TEXTAUSZUG —
━━━━━━
Eine teurere Alternative mit wohl noch besserer Bildqualität und geringerer Lautstärke ist eventuell der Sony VPL-HW30ES/W der allerdings eine wesentlich geringere Helligkeit bietet. Die Leinwand müsste dieses Manko durch einen hohen Gainfaktor ausgleichen.

____
Leinwand. Ein schwieriges Thema. Ich bin definitiv kein Leinwandexperte, gute Leinwände sind anhand ihrer technischen Daten leider schwer von schlechten zu unterscheiden und richtig gute Leinwände kosten auch nicht ohne Grund einiges.
━━━━━━
Daten zur Lage von Wörtern und Elementen:
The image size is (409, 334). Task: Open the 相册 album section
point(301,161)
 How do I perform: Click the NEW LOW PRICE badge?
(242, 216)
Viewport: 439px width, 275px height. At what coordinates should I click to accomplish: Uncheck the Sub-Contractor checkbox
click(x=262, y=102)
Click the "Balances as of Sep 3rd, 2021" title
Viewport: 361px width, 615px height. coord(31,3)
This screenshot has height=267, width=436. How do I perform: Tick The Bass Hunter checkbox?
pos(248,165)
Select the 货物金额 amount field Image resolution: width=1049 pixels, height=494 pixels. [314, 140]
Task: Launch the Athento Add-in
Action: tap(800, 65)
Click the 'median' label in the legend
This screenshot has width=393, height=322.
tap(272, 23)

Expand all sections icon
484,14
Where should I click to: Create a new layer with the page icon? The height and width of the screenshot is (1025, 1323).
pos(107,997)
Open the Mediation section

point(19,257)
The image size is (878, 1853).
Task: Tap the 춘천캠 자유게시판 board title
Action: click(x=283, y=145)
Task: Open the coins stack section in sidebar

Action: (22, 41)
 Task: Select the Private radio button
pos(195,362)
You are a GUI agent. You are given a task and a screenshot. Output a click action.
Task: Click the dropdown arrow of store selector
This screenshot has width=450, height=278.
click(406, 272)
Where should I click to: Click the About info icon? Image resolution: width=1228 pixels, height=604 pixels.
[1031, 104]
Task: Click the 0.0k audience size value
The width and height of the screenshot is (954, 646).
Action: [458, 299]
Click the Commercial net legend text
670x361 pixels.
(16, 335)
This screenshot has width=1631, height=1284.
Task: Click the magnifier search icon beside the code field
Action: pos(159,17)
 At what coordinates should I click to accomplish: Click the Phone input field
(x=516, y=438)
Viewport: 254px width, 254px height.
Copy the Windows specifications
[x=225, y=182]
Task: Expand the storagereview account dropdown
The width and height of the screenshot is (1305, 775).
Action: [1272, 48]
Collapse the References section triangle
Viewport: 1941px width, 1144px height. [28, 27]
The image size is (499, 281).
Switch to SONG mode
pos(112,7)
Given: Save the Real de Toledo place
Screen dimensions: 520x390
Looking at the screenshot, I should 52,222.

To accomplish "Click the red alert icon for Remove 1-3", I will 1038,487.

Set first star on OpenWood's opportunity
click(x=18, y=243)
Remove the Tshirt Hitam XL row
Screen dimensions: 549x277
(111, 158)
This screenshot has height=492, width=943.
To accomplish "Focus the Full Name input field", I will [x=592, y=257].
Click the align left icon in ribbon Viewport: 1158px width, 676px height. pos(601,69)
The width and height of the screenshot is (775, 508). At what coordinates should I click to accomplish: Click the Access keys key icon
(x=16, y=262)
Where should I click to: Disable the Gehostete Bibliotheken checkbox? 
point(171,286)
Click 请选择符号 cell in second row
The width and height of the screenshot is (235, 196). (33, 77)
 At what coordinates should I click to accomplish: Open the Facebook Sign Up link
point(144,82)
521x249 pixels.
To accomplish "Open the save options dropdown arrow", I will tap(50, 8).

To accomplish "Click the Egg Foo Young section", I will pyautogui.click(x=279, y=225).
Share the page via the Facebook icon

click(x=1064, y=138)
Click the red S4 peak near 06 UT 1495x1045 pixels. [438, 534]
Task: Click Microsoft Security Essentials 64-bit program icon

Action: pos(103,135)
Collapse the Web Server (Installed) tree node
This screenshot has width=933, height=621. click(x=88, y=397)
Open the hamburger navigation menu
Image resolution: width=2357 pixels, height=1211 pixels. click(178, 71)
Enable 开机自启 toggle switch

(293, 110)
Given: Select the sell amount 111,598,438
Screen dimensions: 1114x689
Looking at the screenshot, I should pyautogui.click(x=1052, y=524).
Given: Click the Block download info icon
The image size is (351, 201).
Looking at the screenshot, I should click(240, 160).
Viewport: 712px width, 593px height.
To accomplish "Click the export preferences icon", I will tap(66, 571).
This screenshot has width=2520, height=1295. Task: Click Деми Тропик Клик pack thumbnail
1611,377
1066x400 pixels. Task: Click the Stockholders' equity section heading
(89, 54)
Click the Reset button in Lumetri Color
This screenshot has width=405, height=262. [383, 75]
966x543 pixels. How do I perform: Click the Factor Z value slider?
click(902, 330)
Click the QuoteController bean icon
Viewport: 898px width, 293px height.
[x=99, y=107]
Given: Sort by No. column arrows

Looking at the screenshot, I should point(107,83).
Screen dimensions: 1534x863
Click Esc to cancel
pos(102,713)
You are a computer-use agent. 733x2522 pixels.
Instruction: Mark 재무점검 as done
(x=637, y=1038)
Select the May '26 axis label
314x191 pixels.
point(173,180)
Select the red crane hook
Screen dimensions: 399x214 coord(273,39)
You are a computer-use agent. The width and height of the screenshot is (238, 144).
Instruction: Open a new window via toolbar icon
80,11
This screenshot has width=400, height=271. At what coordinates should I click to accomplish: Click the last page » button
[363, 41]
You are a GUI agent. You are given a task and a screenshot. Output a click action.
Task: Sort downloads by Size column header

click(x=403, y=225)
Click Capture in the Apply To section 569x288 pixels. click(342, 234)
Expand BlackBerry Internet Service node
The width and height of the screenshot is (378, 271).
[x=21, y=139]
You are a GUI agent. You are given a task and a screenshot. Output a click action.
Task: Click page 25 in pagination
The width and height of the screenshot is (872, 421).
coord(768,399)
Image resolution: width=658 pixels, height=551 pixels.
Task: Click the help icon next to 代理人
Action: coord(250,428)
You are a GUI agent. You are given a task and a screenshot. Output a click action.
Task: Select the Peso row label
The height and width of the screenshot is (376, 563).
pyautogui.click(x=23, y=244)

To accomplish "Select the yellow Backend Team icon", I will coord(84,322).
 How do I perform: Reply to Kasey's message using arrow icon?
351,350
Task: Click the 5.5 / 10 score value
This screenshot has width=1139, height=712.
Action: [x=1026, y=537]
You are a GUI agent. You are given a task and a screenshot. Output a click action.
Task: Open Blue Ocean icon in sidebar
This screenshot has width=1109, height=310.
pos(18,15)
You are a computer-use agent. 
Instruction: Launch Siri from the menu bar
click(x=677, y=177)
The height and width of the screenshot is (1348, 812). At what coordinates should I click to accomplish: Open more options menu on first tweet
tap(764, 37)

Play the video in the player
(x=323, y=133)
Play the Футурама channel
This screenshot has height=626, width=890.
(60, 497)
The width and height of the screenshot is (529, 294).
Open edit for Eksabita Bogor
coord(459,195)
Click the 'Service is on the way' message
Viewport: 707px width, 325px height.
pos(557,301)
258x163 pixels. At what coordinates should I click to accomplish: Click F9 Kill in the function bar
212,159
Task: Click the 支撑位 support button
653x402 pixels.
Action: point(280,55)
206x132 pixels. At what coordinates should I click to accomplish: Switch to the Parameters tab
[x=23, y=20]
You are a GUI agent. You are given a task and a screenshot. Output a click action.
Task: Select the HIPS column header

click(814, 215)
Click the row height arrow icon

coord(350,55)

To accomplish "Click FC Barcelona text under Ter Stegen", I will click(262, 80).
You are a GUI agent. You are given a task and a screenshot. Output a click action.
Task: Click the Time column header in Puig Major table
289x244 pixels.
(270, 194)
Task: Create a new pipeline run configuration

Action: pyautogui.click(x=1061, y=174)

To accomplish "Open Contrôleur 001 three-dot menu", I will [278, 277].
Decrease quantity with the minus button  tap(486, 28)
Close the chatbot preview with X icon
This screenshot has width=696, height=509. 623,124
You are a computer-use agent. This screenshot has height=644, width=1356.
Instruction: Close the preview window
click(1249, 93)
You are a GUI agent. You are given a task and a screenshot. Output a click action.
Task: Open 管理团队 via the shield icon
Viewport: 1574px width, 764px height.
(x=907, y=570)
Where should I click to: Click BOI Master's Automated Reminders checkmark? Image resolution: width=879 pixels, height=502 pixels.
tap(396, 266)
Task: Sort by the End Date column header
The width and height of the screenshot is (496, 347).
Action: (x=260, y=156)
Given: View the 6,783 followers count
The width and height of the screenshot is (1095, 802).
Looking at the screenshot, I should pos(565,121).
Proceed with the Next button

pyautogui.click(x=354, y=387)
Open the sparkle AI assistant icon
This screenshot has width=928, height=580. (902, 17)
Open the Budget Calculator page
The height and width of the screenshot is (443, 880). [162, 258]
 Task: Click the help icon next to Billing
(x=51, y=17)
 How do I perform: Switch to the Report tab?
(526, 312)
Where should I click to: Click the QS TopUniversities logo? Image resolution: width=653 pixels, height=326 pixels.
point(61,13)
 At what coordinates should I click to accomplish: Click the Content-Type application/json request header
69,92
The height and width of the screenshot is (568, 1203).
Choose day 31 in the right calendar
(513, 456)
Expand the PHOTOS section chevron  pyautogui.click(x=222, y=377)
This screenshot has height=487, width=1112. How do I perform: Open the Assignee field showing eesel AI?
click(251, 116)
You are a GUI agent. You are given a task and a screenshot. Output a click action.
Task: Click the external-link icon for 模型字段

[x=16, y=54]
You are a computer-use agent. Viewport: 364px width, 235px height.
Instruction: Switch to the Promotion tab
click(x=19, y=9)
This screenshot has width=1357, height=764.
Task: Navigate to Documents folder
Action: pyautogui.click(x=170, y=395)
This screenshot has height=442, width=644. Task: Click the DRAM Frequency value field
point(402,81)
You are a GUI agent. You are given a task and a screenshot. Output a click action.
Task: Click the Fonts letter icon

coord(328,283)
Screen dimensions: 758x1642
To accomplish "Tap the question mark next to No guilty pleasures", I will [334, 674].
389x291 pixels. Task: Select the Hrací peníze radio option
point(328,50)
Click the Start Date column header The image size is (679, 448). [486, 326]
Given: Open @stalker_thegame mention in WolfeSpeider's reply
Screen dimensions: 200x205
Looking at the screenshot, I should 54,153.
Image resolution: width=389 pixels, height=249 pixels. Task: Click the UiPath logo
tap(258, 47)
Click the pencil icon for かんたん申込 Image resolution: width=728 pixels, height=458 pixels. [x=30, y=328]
━━━━━━
ZU ERLEDIGEN —
[a] Gib den Text über Projektor und Leinwand von „Eine teurere Alternative“ bis „hohen Gainfaktor ausgleichen.“ erneut wieder und tausche dabei „Manko“ gegen „Defizit“ aus.
[b] Schreibe den Text über Projektor und Leinwand im Anschluss an seinen letzten Satz weiter.

LÖSUNGEN —
[a]
Eine teurere Alternative mit wohl noch besserer Bildqualität und geringerer Lautstärke ist eventuell der Sony VPL-HW30ES/W der allerdings eine wesentlich geringere Helligkeit bietet. Die Leinwand müsste dieses Defizit durch einen hohen Gainfaktor ausgleichen.

[b]
Diese Leinwand könnte eventuell eine Möglichkeit sein: celexon Leinwand Motor Economy 280 x 158 cm bei Beamershop24.at

Der geringe Gainfaktor und Typ D bringen eine hohe Winkelunabhängikeit mit sich die eine hohe Kompatibilität zu verschiedenen Beamern, Beamer-Aufstellpositionen und Sitzpositionen mit sich. Dafür sollte ein Beamer angesichts der Fläche und des relativ geringen Gainfaktors auch eine ordentliche Helligkeit mitbringen, die stattlichen 4000 Ansi-Lumen des NEC PE401H sind da nicht übertrieben, zumindest wenn der Raum nicht sehr gut abgedunkelt werden kann.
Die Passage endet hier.